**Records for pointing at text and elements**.

┄┄┄┄┄┄┄┄┄┄┄┄┄┄┄┄┄┄┄┄

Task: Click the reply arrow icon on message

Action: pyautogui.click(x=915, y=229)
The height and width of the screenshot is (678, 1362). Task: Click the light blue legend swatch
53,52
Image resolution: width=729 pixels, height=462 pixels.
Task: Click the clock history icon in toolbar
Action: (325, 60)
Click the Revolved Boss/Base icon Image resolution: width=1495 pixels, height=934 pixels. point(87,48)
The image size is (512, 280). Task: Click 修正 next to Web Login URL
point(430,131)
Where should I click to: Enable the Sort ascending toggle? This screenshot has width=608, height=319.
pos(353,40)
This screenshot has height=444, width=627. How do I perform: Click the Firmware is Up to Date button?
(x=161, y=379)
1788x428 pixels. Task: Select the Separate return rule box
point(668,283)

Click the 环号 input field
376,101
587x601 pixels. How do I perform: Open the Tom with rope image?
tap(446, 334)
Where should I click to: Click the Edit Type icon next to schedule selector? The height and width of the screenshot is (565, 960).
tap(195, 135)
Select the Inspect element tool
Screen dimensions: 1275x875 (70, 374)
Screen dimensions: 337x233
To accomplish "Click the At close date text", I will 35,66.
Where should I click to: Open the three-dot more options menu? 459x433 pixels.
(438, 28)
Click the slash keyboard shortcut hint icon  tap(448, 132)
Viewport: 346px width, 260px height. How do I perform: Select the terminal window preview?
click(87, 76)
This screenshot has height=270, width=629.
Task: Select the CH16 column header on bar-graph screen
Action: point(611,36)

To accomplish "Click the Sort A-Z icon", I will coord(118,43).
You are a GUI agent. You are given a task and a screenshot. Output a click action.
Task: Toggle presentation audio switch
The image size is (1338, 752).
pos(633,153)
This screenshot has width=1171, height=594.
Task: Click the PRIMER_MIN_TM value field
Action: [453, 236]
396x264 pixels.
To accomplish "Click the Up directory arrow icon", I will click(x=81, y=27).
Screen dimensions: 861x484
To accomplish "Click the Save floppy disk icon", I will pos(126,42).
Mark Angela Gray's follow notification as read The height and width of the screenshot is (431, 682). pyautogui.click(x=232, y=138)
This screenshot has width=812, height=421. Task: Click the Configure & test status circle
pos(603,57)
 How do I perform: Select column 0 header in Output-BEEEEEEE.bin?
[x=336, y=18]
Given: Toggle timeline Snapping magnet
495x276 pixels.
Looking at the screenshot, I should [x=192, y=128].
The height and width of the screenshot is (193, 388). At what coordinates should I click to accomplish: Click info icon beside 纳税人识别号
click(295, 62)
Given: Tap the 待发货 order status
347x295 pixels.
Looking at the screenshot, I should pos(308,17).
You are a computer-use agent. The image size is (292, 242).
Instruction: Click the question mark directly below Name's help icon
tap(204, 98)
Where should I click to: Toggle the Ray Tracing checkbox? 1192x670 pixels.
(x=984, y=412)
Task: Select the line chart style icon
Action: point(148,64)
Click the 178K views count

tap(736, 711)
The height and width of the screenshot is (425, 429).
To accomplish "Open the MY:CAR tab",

┄┄┄┄┄┄┄┄┄┄┄┄┄┄┄┄┄┄┄┄

Copy out everything from the start of the records down to the line containing "I will 35,66.", with both ends included.

Task: Click the reply arrow icon on message

Action: pyautogui.click(x=915, y=229)
The height and width of the screenshot is (678, 1362). Task: Click the light blue legend swatch
53,52
Image resolution: width=729 pixels, height=462 pixels.
Task: Click the clock history icon in toolbar
Action: (325, 60)
Click the Revolved Boss/Base icon Image resolution: width=1495 pixels, height=934 pixels. point(87,48)
The image size is (512, 280). Task: Click 修正 next to Web Login URL
point(430,131)
Where should I click to: Enable the Sort ascending toggle? This screenshot has width=608, height=319.
pos(353,40)
This screenshot has height=444, width=627. How do I perform: Click the Firmware is Up to Date button?
(x=161, y=379)
1788x428 pixels. Task: Select the Separate return rule box
point(668,283)

Click the 环号 input field
376,101
587x601 pixels. How do I perform: Open the Tom with rope image?
tap(446, 334)
Where should I click to: Click the Edit Type icon next to schedule selector? The height and width of the screenshot is (565, 960).
tap(195, 135)
Select the Inspect element tool
Screen dimensions: 1275x875 (70, 374)
Screen dimensions: 337x233
To accomplish "Click the At close date text", I will 35,66.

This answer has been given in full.